Sebelumnya, Ketua KY Suparman Marzuki dan Komisioner KY Taufiqurahman Sahuri ditetapkan sebagai tersangka kasus pencemaran nama baik atas laporan Hakim Sarpin pada pertengahan Maret lalu. Para Komisioner dilaporkan dengan Pasal 310 tentang pencemaran nama baik dan Pasal 311 KUHP tentang fitnah.
Dalam laporannya, Sarpin mengaku keberatan dengan komentar dan pernyataan para Komisioner yang menyebut dia sebagai hakim bermasalah sebelum menangani gugatan praperadilan Komisaris Jenderal Budi Gunawan. Pernyataan tersebut dimuat di media cetak dan elektronik.

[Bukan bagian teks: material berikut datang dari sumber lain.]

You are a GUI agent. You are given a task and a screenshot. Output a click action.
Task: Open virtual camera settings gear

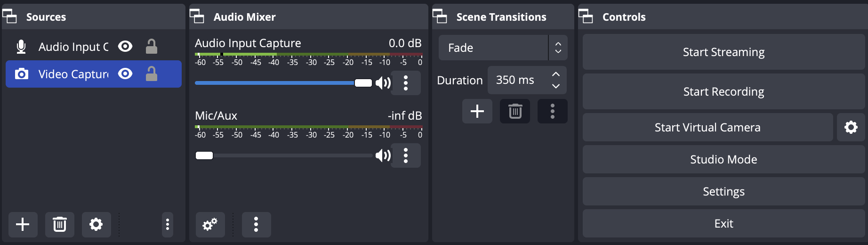point(851,127)
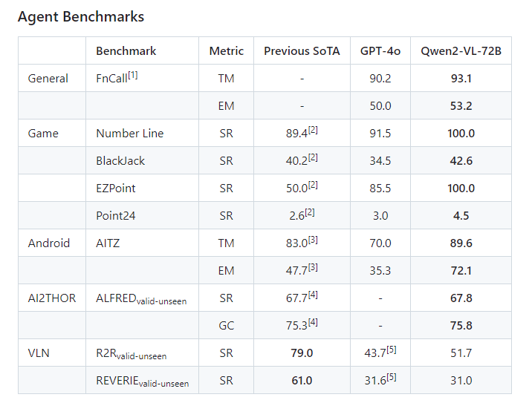This screenshot has height=403, width=532.
Task: Open footnote 4 next to 67.7
Action: [x=313, y=295]
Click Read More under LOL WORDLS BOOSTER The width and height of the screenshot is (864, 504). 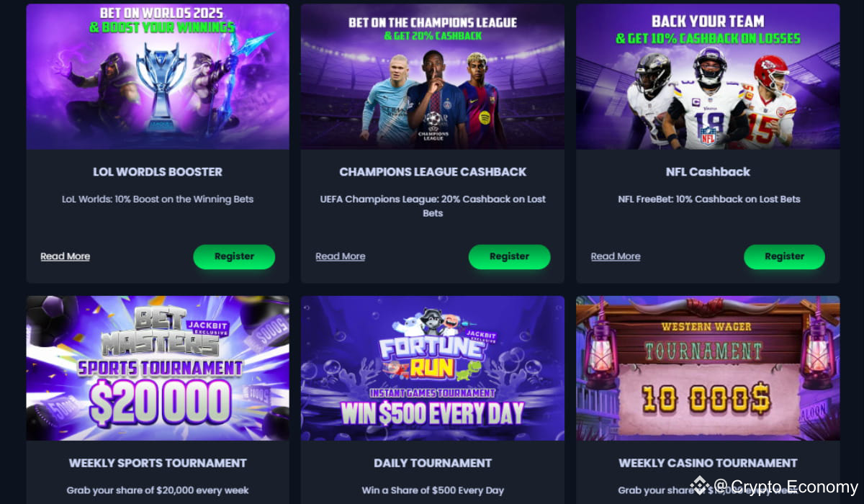[65, 256]
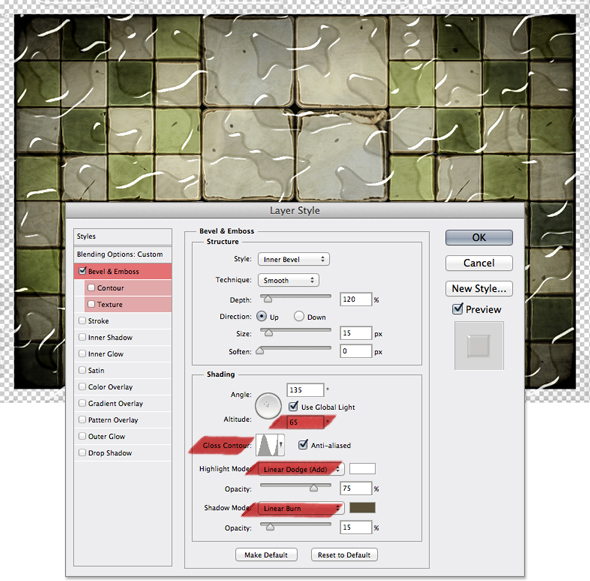Screen dimensions: 590x581
Task: Select the Down direction radio button
Action: pos(299,316)
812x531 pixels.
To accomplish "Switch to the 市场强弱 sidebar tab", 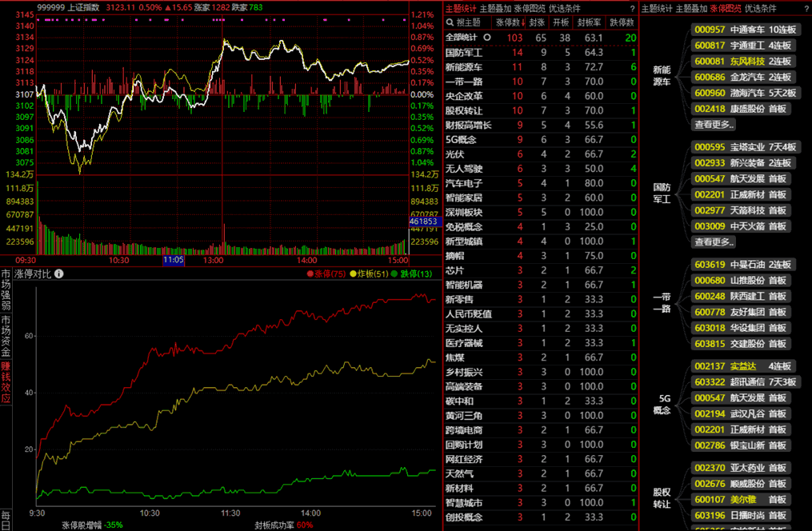I will click(6, 289).
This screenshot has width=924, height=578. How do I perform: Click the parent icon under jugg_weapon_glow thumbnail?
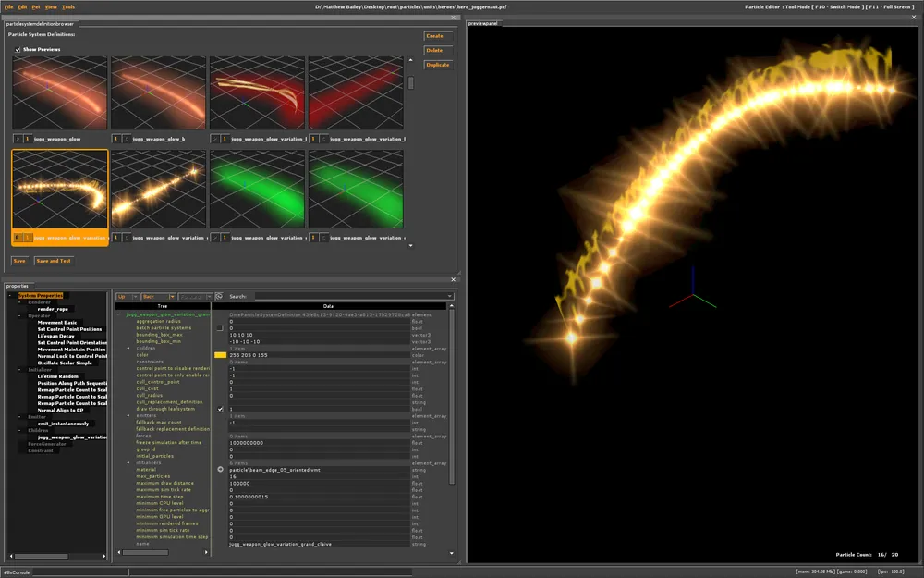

Sebelum melapor ke polisi, Sarpin terlebih dahulu melayangkan somasi terhadap para pihak yang mengkritik dirinya terkait putusannya yang menetapkan status tersangka Budi Gunawan tidak sah. Putusan tersebut memang menuai kontroversi sehingga sang hakim dihujani kritik dari berbagai pihak. Dalam somasinya, Sarpin memperingatkan para pihak yang dinilai merugikan nama baiknya untuk segera meminta maaf.
"Meminta maaf secara terbuka kepada klien kami melalui media cetak, media elektronik, paling lambat tujuh hari sejak somasi kami sampaikan," kata pengacara Sarpin, Hotma Sitompul di Jakarta, 13 Maret lalu. (meg)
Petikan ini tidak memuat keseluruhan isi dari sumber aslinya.